Cariño me acaban de robar el carro

La señora Elena de 75 años comenta lo siguiente: Hace unos días al salir de una reunión con unas amigas, desesperadamente me hice una inspección corporal tipo las que te hacen en los aeropuertos. Buscaba las llaves de mi auto y no estaban en mis bolsillos y la búsqueda rápida no reveló nada. De repente me di cuenta de que debí haberlas dejado en el carro, así que me dirigí corriendo al estacionamiento, porque ya mi esposo me había regañado varias veces por dejar las llaves en el contacto.

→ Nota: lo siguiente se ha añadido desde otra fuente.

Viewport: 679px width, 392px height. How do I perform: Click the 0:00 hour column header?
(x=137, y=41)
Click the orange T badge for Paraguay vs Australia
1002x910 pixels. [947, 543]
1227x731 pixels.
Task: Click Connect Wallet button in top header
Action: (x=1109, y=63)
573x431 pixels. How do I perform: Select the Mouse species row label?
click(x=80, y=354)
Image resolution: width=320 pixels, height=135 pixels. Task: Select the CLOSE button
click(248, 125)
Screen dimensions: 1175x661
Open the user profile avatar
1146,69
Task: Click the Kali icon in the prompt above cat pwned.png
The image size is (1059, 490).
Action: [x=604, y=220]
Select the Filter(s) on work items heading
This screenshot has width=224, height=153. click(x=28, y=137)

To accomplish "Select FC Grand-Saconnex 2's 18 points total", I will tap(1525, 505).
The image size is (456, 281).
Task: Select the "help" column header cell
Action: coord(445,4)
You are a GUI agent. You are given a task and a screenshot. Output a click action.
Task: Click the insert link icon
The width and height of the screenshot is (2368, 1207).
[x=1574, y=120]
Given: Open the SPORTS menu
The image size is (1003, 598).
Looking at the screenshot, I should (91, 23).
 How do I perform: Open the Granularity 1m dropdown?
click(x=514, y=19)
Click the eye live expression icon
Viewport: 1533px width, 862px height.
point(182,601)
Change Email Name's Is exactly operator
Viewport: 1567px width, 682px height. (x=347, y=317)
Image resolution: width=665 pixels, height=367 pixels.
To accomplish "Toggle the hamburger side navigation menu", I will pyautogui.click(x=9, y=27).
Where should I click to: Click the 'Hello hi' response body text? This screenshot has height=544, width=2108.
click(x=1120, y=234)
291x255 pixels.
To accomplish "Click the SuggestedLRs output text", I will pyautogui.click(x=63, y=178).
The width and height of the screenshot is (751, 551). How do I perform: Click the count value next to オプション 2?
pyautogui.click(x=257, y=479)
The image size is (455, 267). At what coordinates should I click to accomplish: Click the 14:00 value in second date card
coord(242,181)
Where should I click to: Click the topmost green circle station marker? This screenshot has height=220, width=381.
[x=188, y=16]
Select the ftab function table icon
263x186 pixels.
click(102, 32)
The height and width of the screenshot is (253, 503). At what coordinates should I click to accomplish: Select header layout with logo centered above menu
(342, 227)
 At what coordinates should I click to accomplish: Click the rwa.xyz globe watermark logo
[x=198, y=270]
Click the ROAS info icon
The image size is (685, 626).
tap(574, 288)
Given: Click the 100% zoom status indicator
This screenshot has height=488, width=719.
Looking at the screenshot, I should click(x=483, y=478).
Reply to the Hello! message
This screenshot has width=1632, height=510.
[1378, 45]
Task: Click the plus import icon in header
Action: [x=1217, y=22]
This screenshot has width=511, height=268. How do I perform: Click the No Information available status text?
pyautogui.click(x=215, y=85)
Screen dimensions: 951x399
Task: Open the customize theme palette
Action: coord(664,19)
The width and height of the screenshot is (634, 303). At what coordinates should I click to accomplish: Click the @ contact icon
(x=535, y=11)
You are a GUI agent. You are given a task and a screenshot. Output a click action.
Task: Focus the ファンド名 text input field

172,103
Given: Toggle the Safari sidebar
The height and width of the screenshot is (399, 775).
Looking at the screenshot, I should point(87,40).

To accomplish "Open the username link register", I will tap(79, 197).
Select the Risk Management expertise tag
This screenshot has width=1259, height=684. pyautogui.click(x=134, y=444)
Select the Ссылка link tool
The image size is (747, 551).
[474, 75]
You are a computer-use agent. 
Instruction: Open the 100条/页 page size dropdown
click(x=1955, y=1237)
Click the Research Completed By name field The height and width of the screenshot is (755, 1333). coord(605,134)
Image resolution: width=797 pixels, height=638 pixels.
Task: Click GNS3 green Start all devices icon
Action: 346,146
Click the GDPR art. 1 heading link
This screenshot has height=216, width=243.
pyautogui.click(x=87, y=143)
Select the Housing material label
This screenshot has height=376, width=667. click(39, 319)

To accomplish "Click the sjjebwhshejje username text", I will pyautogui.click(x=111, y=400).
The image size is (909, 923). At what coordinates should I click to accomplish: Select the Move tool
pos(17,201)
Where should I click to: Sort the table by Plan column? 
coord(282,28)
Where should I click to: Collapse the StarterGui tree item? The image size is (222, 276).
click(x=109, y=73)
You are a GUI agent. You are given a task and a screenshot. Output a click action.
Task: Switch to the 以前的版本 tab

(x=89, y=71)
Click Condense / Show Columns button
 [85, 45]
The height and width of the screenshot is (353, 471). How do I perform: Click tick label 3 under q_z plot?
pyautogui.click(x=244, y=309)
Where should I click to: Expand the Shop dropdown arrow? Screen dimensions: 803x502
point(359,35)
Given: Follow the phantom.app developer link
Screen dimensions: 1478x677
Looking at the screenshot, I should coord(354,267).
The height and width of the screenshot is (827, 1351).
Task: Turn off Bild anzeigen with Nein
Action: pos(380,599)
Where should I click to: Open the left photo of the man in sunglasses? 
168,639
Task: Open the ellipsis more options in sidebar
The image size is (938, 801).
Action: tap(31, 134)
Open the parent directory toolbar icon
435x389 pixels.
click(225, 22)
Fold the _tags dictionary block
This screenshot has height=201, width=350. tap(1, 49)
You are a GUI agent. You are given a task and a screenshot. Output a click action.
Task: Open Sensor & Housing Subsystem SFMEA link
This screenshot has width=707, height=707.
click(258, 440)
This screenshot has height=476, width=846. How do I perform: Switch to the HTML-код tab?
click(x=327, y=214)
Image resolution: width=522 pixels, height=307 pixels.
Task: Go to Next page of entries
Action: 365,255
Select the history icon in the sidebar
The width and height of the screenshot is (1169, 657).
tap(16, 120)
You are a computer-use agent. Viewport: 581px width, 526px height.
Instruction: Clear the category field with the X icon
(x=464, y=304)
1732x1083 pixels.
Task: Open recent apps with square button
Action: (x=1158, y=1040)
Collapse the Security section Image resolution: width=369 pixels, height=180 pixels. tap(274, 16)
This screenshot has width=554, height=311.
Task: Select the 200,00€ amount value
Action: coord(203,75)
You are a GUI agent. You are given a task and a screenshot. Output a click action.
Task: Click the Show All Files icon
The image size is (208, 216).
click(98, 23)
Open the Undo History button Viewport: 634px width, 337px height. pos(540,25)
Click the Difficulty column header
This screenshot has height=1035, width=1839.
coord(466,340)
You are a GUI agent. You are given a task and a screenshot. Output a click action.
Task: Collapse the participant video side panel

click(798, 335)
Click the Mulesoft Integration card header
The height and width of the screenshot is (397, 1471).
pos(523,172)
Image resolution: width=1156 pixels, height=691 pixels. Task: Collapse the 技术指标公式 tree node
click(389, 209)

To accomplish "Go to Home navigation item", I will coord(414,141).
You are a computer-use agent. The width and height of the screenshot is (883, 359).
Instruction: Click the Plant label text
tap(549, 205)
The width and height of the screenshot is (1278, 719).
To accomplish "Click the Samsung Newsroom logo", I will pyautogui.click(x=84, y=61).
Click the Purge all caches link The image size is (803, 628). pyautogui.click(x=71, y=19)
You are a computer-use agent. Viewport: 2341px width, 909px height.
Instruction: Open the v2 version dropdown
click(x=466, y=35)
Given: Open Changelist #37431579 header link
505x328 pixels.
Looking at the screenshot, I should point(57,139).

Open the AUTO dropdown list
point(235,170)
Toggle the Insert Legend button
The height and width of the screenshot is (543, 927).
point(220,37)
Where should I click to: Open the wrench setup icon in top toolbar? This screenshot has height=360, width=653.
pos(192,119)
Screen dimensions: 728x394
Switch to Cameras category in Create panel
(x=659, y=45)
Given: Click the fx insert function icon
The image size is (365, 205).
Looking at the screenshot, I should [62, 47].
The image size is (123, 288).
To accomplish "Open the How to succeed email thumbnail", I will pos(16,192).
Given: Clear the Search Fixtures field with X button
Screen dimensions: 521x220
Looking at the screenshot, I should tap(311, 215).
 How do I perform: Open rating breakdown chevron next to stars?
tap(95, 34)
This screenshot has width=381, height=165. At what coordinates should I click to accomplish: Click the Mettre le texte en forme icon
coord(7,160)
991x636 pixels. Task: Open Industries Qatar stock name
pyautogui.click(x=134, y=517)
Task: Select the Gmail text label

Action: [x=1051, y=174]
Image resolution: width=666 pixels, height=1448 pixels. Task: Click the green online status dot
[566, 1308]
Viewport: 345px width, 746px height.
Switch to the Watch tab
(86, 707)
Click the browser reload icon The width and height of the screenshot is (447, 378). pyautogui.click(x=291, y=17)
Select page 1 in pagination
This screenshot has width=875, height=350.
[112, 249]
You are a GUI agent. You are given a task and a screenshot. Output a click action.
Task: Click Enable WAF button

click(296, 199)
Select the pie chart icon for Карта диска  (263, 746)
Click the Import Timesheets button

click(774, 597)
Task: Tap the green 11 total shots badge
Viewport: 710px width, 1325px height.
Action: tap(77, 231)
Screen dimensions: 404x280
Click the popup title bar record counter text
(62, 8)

Mi teoría es que ‘ese’ es el mejor lugar para no perderlas. Y su teoría es que el coche será robado. Cuando llegué al estacionamiento comprobé que su teoría era la correcta, el auto no estaba !!!.

Inmediatamente llamé a la policía, les di mi localización y les tuve que confesar que había dejado las llaves dentro del coche, y que éste había sido robado. A continuación hice la llamada más difícil de todas: “Cariño”, tartamudeé, (siempre le llamo “cariño” en casos como éste), dejé mis llaves en el carro y ha sido robado”. Hubo un momento de silencio. Pensé que la llamada se había cortado, entonces volví a escuchar su voz. “Estás bromeando… vociferó, yo fui quien te llevó a tu reunión”. Ahora, era yo quien estaba en silencio y avergonzada, y le dije: “Bueno, entonces ven por mi”. Y él replicó: “Lo haré, tan pronto como pueda convencer a este policía de que no he robado el carro !!!”.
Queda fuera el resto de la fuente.